§ **STORED ROWS**:
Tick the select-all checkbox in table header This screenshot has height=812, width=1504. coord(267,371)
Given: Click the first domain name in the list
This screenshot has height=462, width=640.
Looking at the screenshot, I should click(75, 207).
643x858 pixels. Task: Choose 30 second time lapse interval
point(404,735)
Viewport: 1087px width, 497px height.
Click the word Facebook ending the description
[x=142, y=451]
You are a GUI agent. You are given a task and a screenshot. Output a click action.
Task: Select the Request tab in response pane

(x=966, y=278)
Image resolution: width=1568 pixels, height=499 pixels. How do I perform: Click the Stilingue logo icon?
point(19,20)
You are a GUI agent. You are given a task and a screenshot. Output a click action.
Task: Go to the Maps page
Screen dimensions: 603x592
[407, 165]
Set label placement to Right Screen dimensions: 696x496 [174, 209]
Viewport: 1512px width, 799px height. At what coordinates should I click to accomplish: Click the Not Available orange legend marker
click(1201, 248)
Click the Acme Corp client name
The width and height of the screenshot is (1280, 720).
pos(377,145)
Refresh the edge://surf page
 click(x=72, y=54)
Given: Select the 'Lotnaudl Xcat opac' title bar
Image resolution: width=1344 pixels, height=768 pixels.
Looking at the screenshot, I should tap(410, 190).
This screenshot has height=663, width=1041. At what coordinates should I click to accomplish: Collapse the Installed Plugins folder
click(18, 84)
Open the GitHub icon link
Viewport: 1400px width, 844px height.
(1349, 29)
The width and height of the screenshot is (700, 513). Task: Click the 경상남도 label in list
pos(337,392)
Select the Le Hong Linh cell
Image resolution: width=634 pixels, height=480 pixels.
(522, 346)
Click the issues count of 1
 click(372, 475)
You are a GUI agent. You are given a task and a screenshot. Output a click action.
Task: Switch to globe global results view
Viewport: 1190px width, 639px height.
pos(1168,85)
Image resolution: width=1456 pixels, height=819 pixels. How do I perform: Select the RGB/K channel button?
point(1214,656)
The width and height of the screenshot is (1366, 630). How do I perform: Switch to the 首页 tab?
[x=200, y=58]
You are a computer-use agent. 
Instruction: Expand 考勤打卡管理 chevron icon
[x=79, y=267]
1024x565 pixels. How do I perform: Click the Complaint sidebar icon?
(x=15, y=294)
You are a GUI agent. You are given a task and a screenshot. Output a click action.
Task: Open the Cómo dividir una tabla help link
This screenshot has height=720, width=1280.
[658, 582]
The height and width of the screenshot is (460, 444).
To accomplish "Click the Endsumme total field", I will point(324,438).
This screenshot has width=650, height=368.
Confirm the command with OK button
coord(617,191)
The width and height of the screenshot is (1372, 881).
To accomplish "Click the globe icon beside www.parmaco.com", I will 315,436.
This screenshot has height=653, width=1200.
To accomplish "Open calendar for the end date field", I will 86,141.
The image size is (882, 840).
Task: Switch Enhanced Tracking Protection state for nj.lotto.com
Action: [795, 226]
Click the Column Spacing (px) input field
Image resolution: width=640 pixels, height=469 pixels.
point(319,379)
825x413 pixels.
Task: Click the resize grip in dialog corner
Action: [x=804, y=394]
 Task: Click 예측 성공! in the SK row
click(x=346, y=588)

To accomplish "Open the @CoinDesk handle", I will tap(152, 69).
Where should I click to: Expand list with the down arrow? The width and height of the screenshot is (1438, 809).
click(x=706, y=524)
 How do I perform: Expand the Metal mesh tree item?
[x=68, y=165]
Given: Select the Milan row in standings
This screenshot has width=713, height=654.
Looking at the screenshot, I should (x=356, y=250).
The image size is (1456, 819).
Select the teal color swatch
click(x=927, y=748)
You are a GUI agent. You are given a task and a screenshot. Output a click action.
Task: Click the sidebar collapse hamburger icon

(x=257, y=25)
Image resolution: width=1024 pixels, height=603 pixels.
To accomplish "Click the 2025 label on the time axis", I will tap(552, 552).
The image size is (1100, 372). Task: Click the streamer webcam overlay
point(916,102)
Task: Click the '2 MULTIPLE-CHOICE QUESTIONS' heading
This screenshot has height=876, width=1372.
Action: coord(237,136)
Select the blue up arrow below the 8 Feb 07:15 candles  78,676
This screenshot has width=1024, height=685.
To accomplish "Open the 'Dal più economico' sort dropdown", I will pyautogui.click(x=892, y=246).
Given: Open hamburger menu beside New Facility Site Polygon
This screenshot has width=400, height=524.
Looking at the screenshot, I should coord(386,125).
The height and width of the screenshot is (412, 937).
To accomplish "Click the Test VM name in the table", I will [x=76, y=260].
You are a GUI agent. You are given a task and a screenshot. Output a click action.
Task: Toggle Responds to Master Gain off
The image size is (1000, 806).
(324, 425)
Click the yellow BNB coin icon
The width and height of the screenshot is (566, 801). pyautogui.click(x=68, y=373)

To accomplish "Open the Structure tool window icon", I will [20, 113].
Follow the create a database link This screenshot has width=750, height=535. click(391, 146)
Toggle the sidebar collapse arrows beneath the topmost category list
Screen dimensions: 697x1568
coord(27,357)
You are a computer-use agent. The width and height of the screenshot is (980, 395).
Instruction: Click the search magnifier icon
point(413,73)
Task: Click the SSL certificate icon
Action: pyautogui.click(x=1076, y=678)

§ **TASK DESCRIPTION**: Which of the rows above contain the word "what"? Copy each of those rows in full.

§ **ANSWER IN FULL**:
Viewport: 1512px width, 799px height. At what coordinates should I click to accomplish: Click the Not Available orange legend marker
This screenshot has height=663, width=1041. At what coordinates should I click to accomplish: Collapse the Installed Plugins folder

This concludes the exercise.